But a senior Obama administration official said the report was not accurate and that the president's thinking on the situation had not changed since Monday.

Obama on Monday gave GM 60 days to come up with deeper cost and debt reductions than the biggest US automaker had proposed in a viability plan submitted last month.

But a "quick and surgical" bankruptcy the Obama administration described as an option appears to be inevitable, the people familiar with the matter said in the Bloomberg report.

Automakers around the world have seen sales plummet as recession-wary consumers cut back on spending, forcing them to cut production and lay off workers.

GM will close more US plants and cut more jobs and still faces a higher probability of bankruptcy to shed debt, new GM Chief Executive Fritz Henderson said on Tuesday.

A possible bankruptcy plan being discussed for GM includes quickly forming a new company of the automaker's most profitable parts, while a group of other units would remain under bankruptcy protection for a longer period, a source familiar with the plans said on Tuesday.

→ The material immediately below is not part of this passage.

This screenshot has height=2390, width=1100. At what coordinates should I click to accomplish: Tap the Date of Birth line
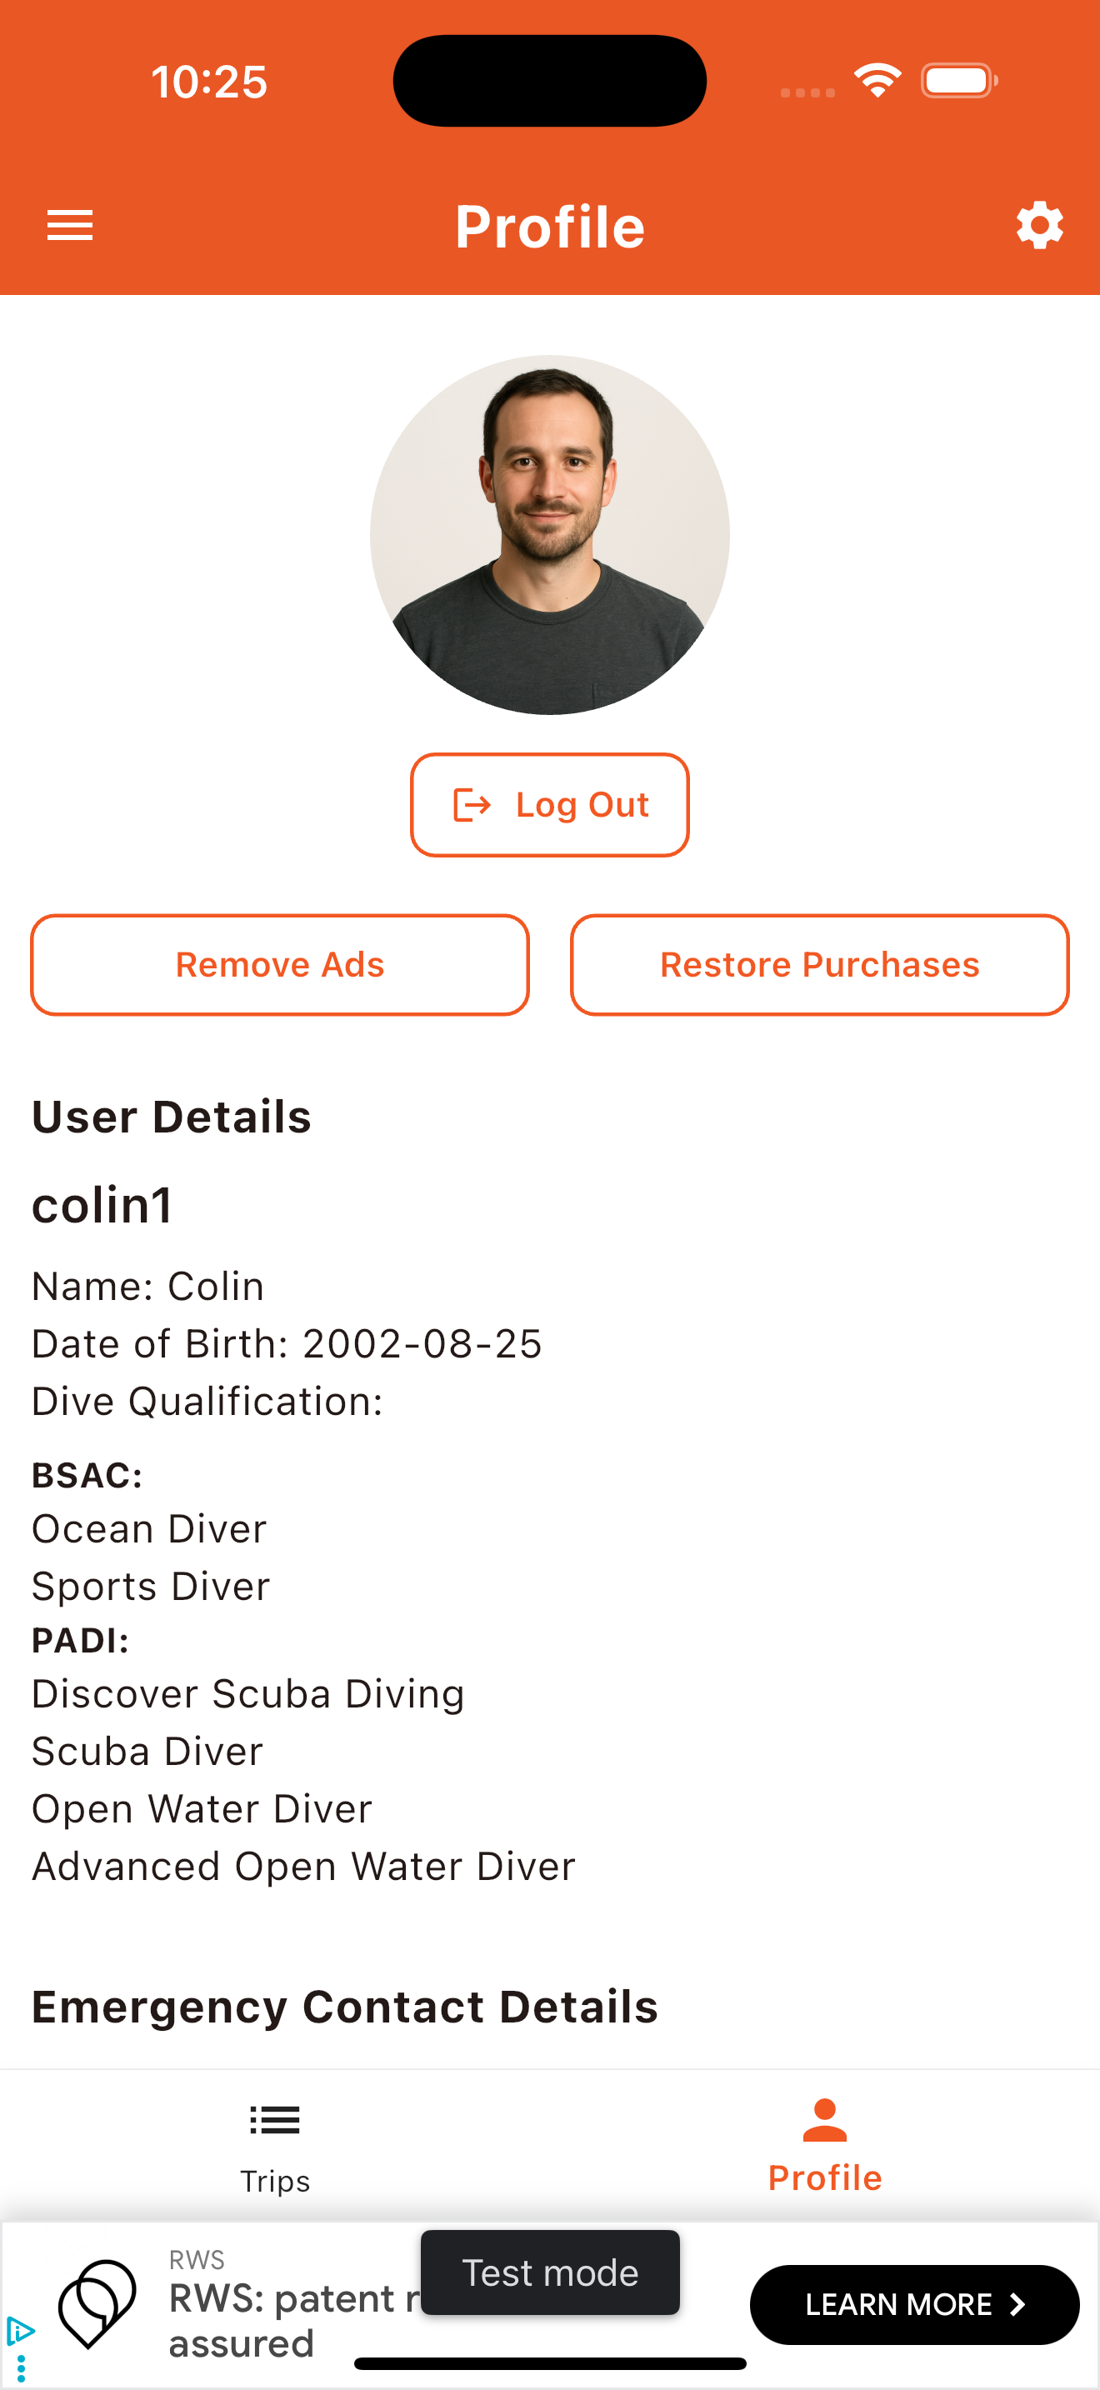(x=287, y=1343)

But analysts say the risk is that any bankruptcy could be somehow derailed, or drag on for months or years, hurting stock holders, creditors and workers, and causing more uncertainty for financial markets and the sputtering US economy.

While the automakers would still prefer to avoid bankruptcy, advisers to both GM and Chrysler LLC have been working to prepare for potential bankruptcy filings that would aim to preserve, or sell off, the best parts of the companies.

"Our focus is on accelerating the speed of our operational restructuring and reducing liabilities and debt on the balance sheet," Bloomberg quoted GM spokeswoman Renee Rashid-Merem as saying in an e-mail.

"GM will take whatever steps are necessary to successfully restructure our company."

Chrysler spokesman Todd Goyer didn't immediately comment.